I have had a bit of ongoing debate and discussion with the developers on my team about the amount of information expected when a developer completes work on a ticket and passes it to QA.
We are an agile shop (we've used scrum, kanban, and hybrids of the two) with a typical team ratio of one QA resource per four developers (and the Technical Owner, who usually contributes about half the code of a full time dev).
My argument is that when we are fully staffed with developers, it is trivially easy for the test queue to get backed up. If there is insufficient documentation provided in the ticket when it moves into Ready-For-Test, I have to either:
- Find the developer and get verbal clarification. typically easy, but if someone is working from home or out, it can cause delays.
- Go into git to see if there is documentation there, and if not, try to read the source code
- Try to find notes in code review tool to learn what was done.
Items 2 and 3 are tools that I don't use often (and have varying levels of access), so I'm stumbling around in them. Often the code review doesn't have anything more than a Pass/Fail assessment, so I don't learn anything from them.

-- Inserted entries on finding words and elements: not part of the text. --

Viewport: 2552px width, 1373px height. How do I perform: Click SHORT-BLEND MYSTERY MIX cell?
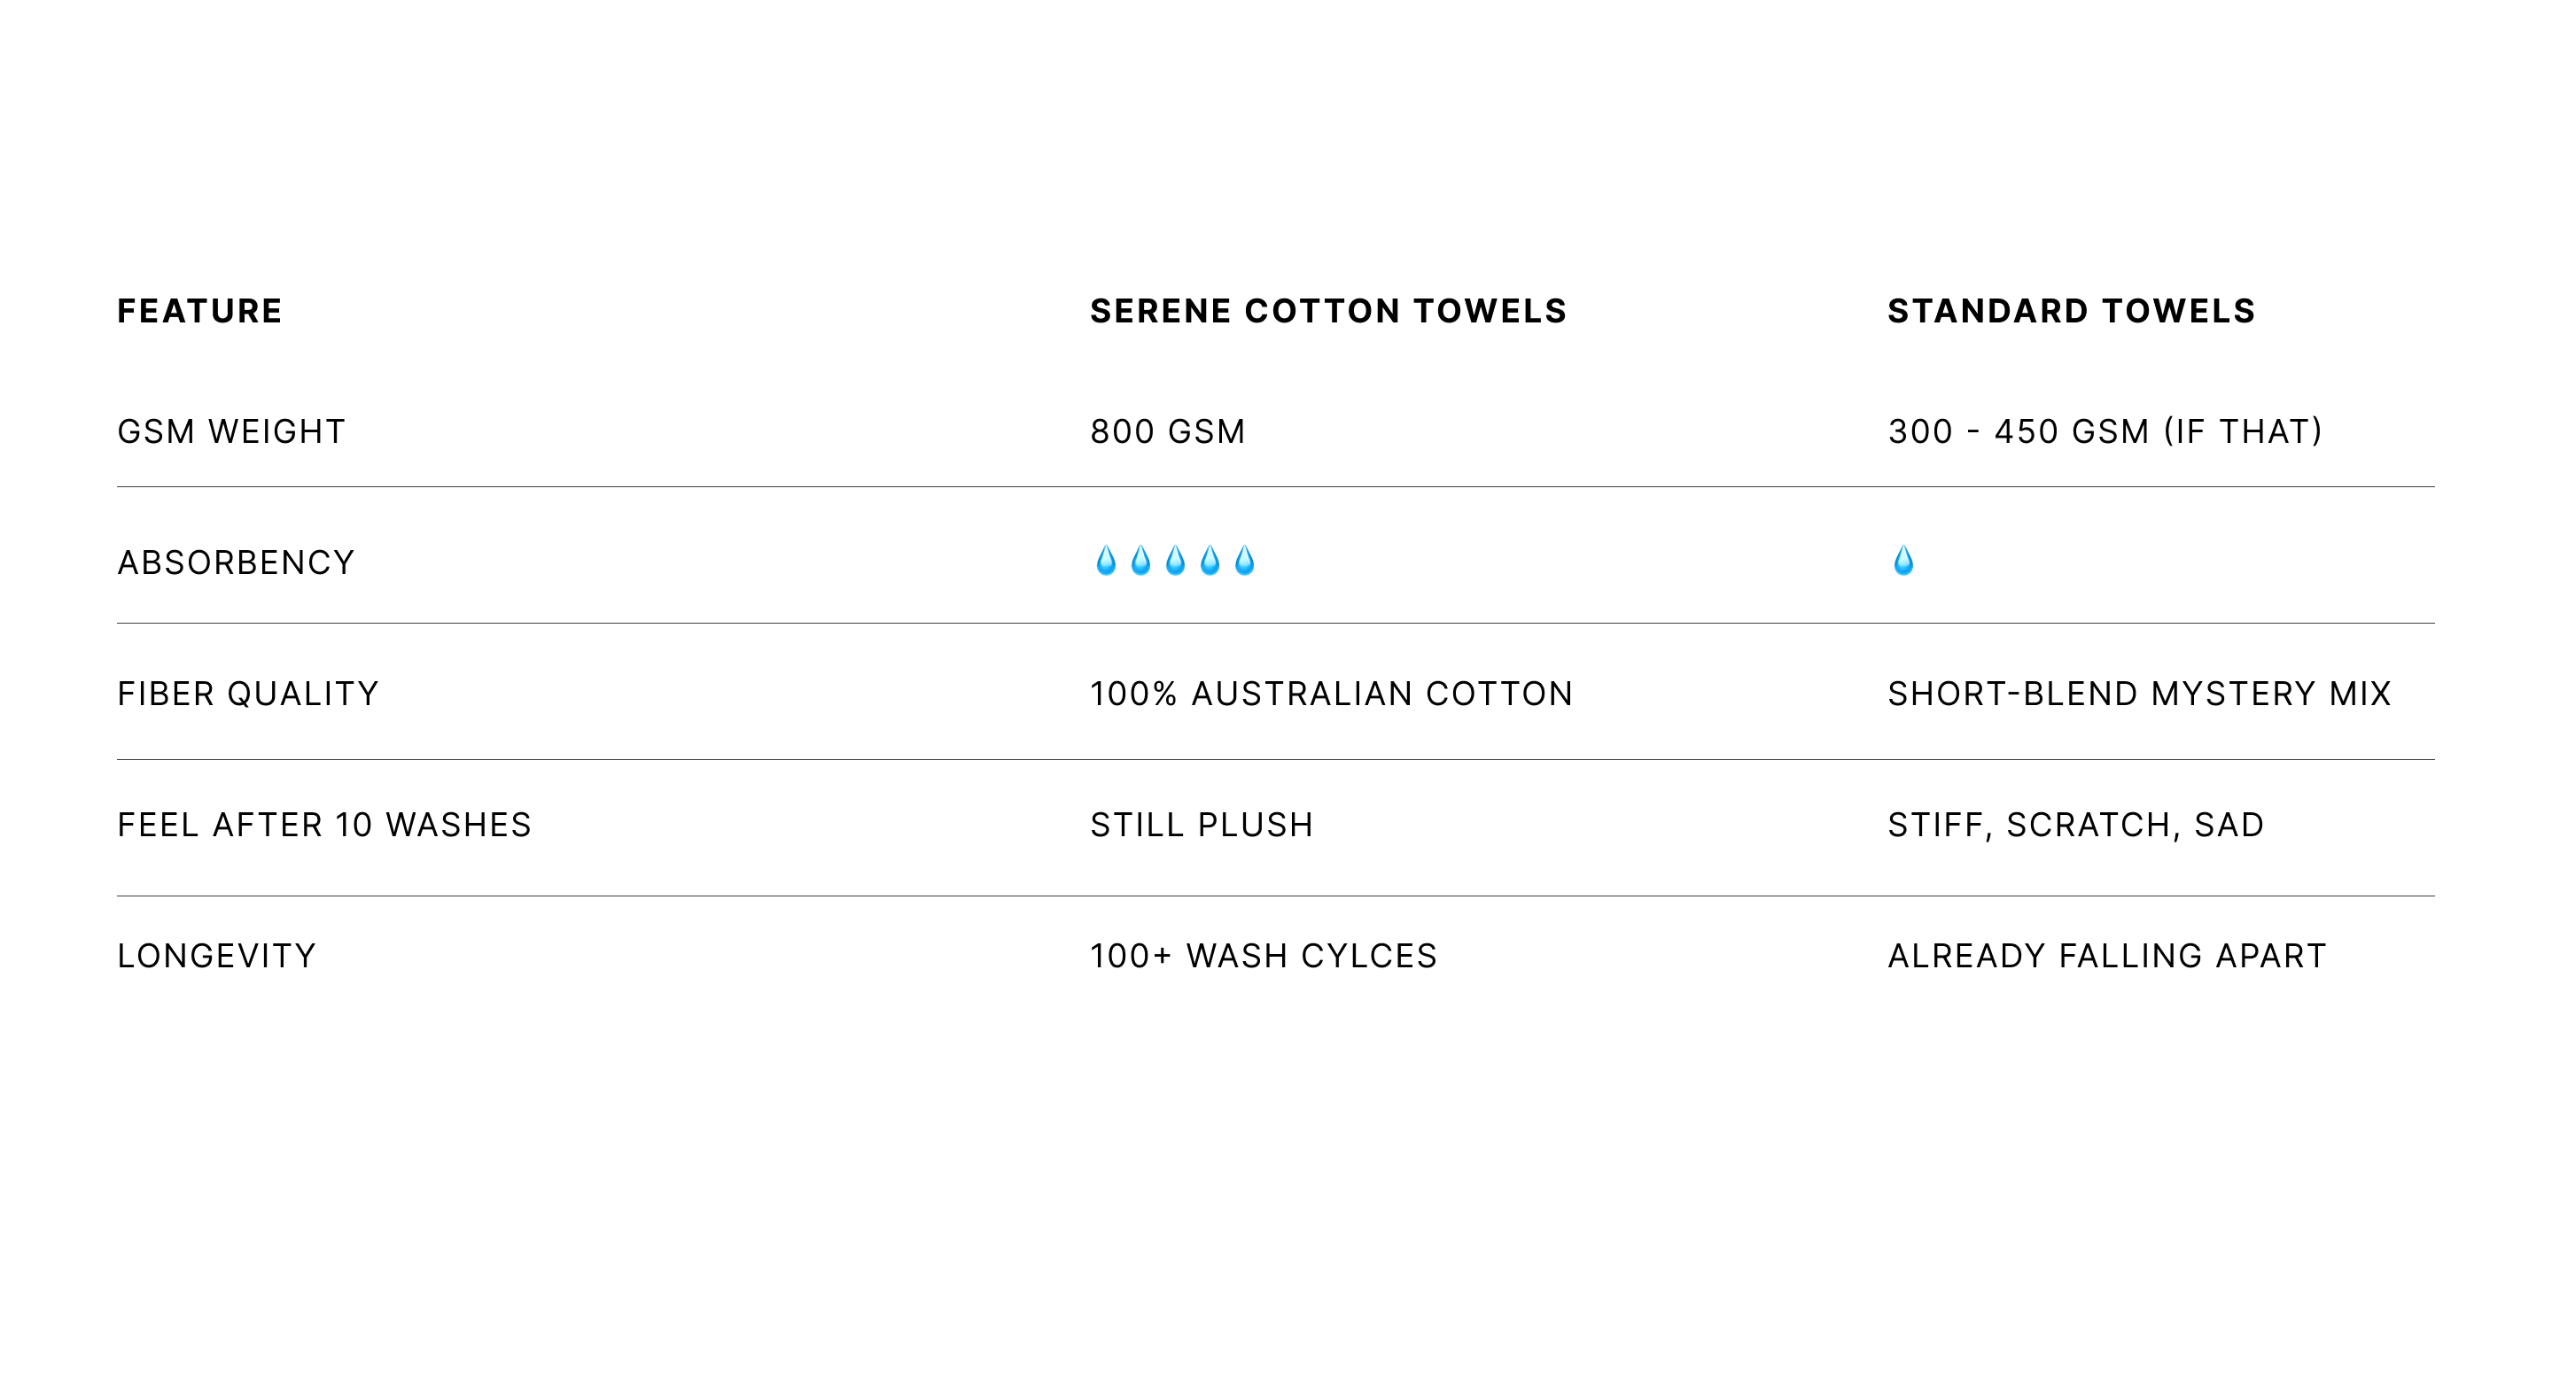(2140, 693)
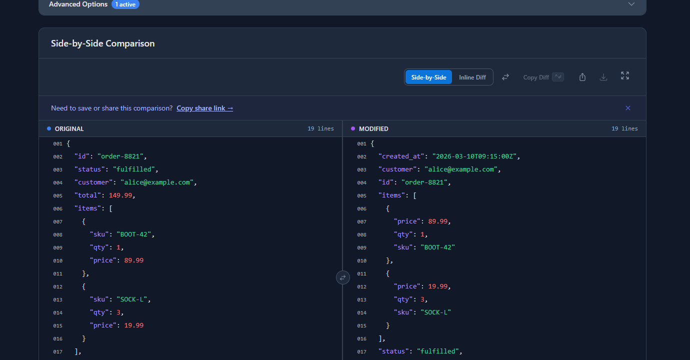Click the Side-by-Side Comparison heading
Viewport: 690px width, 360px height.
click(103, 44)
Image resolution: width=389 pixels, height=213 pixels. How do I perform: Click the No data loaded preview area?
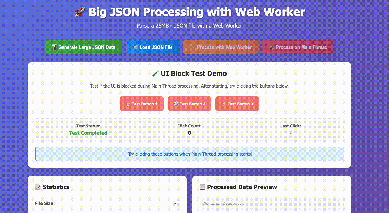272,204
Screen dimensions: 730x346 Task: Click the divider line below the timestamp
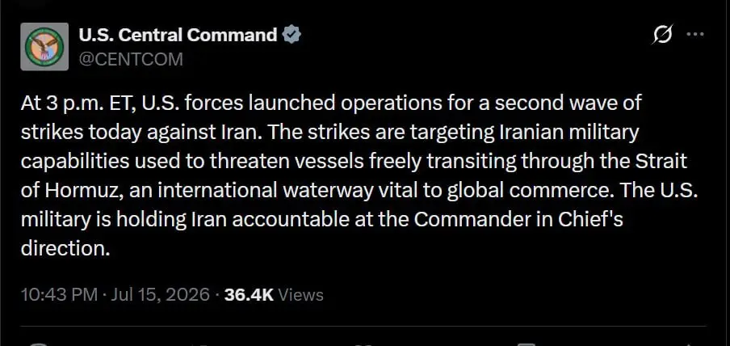363,326
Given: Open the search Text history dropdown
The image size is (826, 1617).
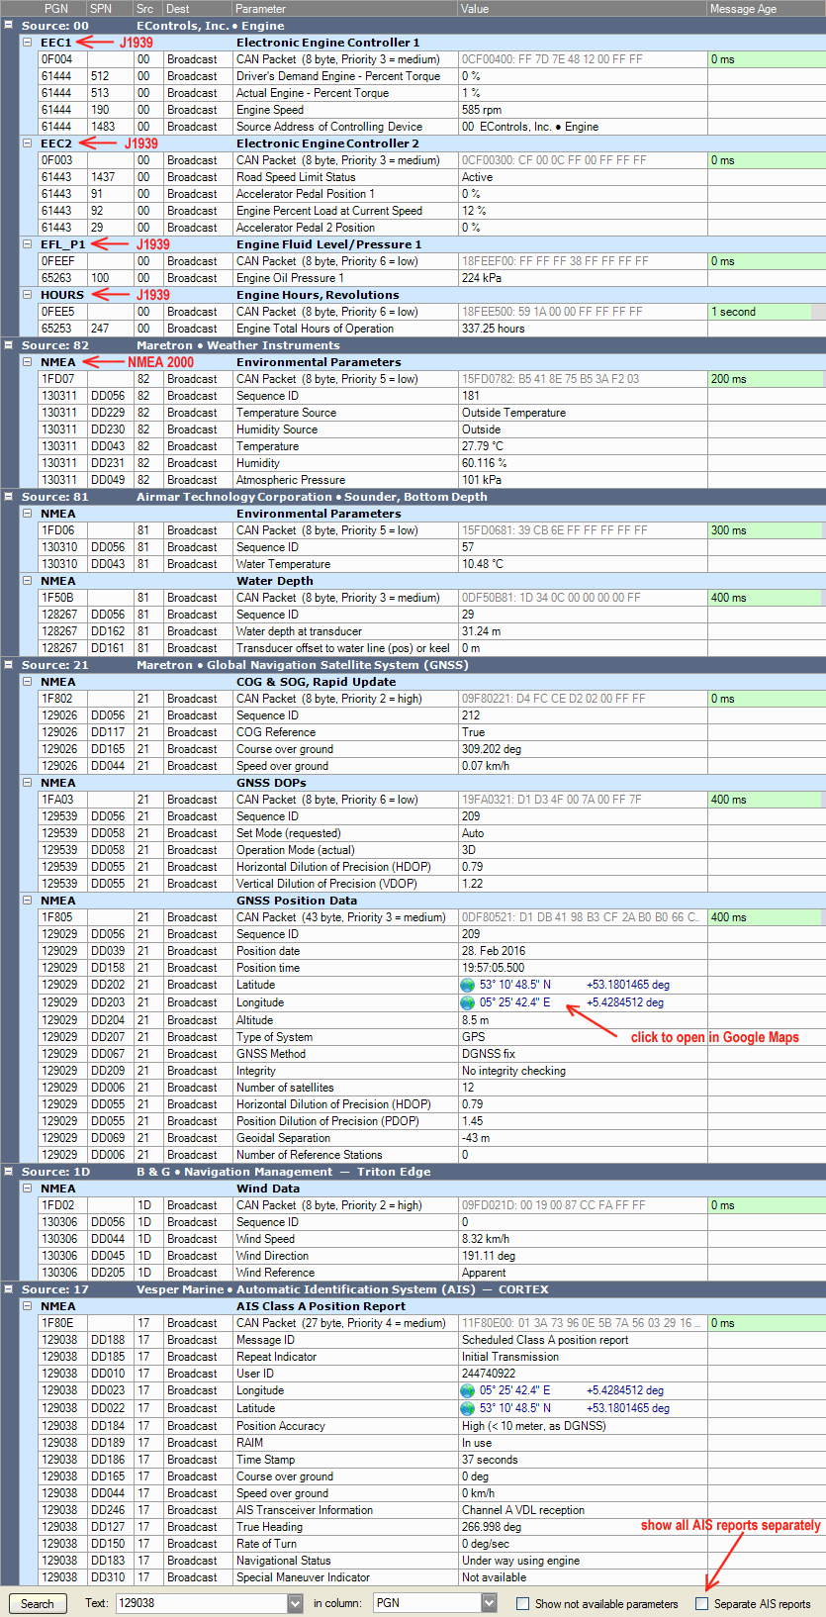Looking at the screenshot, I should tap(295, 1603).
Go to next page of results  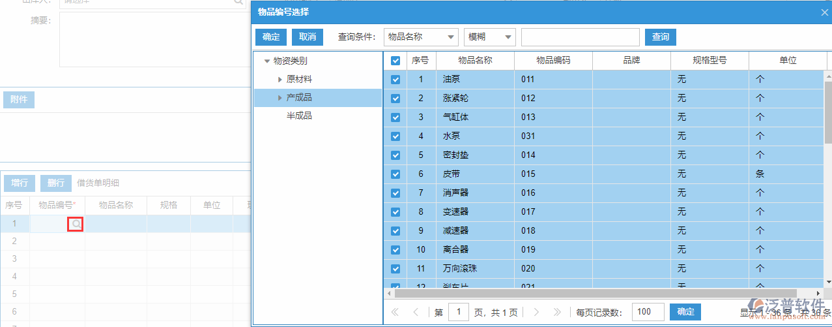536,313
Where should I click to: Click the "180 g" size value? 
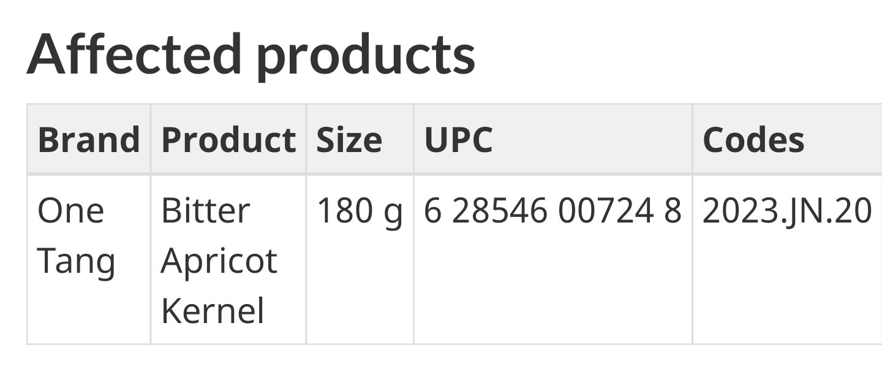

Most of the time, things run smoothly, and when I need to talk to a developer, I can find him and learn what was implemented and how to approach my testing. But when that is not the case, I think that comments in jira (beyond "Done, ready for test", or similar) are a reasonable request and should be expected. I get a lot of push back from dev that they have already documented their work in other tools and shouldn't be asked to add anything in jira.
My question is, what level of documentation or comments within Jira (or any other issue tracking tool) does QA expect when dev completes their work on a ticket?